Мальчишка обернулся:
- А… он приплывёт ещё?
И столько жалости, даже какой-то горькой безысходности было в его словах, что Матвеич поторопился с ответом:
- Конечно, приплывёт. Мы ж с тобой его не обижали, не пугали. Приплывёт! А ты чей будешь? Как здесь оказался?..
Малец вздохнул, шмыгнул носом.
- Из Марфовки я.
Марфовка – деревушка в несколько домов. Магазин там, куда Матвеич за хлебом ходил да за другим нехитрым товаром.
- Поздно уже. Поди, ищет тебя мамка. Давай я отведу тебя, - предложил Матвеич.
Пацан помолчал. Потом объяснил:
- Не ищет. У неё этот, из города. Виталя.
Поднял большущие серые глаза на Матвеича, сказал:
- Я не хочу туда.
Матвеич в раздумье помолчал.
-Как зовут тебя?
- Платон.
-Надо идти домой, Платон. Мать всё равно искать будет. Темнеет уже. Приходи завтра. Я тебе маяк покажу.
Платон горько, не по-детски, вдохнул, медленно побрёл вдоль берега. Матвеич пошёл с ним – темнота быстро опускалась на берег.

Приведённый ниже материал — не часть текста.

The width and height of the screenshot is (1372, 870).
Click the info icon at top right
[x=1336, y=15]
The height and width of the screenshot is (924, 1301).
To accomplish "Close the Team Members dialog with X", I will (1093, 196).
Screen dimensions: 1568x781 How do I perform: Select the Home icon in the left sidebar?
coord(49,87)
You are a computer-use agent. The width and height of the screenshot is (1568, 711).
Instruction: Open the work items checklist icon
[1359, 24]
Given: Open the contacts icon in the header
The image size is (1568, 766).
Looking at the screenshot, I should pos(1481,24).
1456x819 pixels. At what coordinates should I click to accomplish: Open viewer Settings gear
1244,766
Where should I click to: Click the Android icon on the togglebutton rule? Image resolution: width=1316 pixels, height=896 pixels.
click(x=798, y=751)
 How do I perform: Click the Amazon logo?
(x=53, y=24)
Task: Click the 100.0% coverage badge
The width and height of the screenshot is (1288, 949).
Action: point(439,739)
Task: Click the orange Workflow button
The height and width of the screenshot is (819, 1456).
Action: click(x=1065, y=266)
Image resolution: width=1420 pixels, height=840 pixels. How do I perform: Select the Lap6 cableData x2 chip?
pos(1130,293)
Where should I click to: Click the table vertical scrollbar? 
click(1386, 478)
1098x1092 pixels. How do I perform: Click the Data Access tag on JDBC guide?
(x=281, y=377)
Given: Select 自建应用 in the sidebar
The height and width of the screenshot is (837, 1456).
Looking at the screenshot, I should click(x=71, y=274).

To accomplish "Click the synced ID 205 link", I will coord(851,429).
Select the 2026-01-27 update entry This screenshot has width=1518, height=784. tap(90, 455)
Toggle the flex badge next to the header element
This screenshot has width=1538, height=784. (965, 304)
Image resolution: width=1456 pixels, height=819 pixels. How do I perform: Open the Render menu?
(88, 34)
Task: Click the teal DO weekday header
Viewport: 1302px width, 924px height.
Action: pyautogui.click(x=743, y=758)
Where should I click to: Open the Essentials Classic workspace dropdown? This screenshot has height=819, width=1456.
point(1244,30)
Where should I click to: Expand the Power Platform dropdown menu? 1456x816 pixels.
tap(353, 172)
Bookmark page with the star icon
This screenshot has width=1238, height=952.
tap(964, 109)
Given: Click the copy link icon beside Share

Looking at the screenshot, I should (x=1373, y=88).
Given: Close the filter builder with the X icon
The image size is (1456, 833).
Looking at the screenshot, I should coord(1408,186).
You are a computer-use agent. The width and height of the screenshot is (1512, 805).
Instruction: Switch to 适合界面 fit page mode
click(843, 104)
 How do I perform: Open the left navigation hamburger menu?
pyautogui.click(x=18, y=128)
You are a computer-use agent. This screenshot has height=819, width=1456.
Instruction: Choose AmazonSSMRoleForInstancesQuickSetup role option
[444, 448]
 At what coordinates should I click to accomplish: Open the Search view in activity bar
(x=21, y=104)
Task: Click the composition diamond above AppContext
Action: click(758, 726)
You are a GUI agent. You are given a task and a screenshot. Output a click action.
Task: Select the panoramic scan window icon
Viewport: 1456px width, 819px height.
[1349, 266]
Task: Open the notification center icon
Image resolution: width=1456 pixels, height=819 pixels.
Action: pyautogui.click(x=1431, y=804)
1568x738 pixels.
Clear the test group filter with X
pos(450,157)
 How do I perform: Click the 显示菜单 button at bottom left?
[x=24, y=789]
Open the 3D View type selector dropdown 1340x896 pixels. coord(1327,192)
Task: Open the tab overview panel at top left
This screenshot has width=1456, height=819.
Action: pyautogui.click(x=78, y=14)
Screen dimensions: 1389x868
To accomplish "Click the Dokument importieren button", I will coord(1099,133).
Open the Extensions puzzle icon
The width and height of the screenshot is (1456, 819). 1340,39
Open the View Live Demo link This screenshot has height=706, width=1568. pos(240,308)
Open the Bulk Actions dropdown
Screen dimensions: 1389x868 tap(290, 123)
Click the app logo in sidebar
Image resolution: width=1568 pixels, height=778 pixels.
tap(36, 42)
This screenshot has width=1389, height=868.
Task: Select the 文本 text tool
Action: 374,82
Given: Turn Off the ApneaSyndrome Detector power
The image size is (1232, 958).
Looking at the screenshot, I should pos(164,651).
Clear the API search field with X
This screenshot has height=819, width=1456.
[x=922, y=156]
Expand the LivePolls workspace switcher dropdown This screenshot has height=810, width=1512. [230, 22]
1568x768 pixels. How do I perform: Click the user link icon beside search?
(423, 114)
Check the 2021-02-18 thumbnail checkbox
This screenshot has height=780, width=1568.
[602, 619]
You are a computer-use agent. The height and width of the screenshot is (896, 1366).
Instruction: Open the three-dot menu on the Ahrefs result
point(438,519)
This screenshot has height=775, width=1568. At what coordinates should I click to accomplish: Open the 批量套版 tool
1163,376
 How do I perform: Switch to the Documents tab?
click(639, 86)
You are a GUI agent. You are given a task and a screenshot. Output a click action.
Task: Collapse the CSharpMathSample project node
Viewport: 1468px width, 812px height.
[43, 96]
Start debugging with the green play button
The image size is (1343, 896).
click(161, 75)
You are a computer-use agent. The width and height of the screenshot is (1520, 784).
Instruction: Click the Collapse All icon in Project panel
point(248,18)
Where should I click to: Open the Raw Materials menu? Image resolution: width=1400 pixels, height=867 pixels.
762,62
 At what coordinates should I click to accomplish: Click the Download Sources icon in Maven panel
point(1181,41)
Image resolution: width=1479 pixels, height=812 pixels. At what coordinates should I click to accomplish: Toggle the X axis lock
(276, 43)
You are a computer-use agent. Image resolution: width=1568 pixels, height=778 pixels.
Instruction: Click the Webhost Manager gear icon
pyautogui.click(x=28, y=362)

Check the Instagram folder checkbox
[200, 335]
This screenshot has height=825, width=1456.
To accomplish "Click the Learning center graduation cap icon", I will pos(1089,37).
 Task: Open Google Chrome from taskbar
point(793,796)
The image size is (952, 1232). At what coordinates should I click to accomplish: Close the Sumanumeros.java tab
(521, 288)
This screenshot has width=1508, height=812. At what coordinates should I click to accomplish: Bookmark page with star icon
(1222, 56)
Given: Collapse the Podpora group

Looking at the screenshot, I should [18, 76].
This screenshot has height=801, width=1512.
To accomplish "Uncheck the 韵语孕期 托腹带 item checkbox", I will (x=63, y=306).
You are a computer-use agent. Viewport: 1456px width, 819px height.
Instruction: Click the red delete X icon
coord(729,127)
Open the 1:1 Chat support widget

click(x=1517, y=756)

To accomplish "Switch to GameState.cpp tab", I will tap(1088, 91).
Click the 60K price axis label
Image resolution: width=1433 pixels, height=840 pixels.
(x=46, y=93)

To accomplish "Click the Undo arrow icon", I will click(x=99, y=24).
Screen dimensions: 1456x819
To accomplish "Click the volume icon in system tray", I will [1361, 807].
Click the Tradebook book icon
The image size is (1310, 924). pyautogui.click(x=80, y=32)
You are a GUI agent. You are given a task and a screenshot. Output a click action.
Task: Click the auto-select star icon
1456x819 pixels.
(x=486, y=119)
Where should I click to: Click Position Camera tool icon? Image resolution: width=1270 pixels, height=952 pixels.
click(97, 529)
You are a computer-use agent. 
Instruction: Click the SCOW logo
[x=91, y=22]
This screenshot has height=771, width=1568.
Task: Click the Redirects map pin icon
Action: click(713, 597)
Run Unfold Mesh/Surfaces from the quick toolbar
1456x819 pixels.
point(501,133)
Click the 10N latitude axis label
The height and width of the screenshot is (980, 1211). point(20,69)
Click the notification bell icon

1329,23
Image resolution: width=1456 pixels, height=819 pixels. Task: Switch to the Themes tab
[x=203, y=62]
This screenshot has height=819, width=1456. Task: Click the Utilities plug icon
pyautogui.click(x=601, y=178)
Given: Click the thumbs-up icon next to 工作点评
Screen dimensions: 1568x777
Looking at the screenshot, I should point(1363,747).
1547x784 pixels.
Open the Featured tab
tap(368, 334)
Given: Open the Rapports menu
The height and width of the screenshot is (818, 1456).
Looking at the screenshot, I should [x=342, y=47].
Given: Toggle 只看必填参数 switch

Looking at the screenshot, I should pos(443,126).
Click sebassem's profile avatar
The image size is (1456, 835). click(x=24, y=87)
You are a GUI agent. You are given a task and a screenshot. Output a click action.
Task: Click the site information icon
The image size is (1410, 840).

Около маленького, давно не беленого домика было шумно. В распахнутых окнах – свет. Музыка, крики. На покосившееся крыльцо выскочила растрёпанная женщина. Матвеич узнал в ней продавщицу из местного магазинчика. За ней – мужик, размахивая полупустой бутылкой. Платон непроизвольно прижался к Матвеичу.
- Погнали наши городских, - сказал с сожалением. Решительно добавил:
- Пойдём назад. Переночуешь у меня.
Возвращались молча. Дома Матвеич налил в чашку молока, отрезал ломоть хлеба.
- Поужинай, и спать. А мне работать надо.
Малец уснул, едва голова коснулась подушки. Дуська примостилась рядом.
Едва забрезжил над морем рассвет, пацан уже был на ногах. Побежал на берег, высматривал дельфина. Заходил в море, бродил вдоль берега. Потом убежал…
Несколько дней Платон не появлялся. А дельфинёнок приплывал. Резвился почти у берега, словно приглашая поиграть с ним. Матвеич сожалел, что нет пацана. То-то бы порадовался Платон!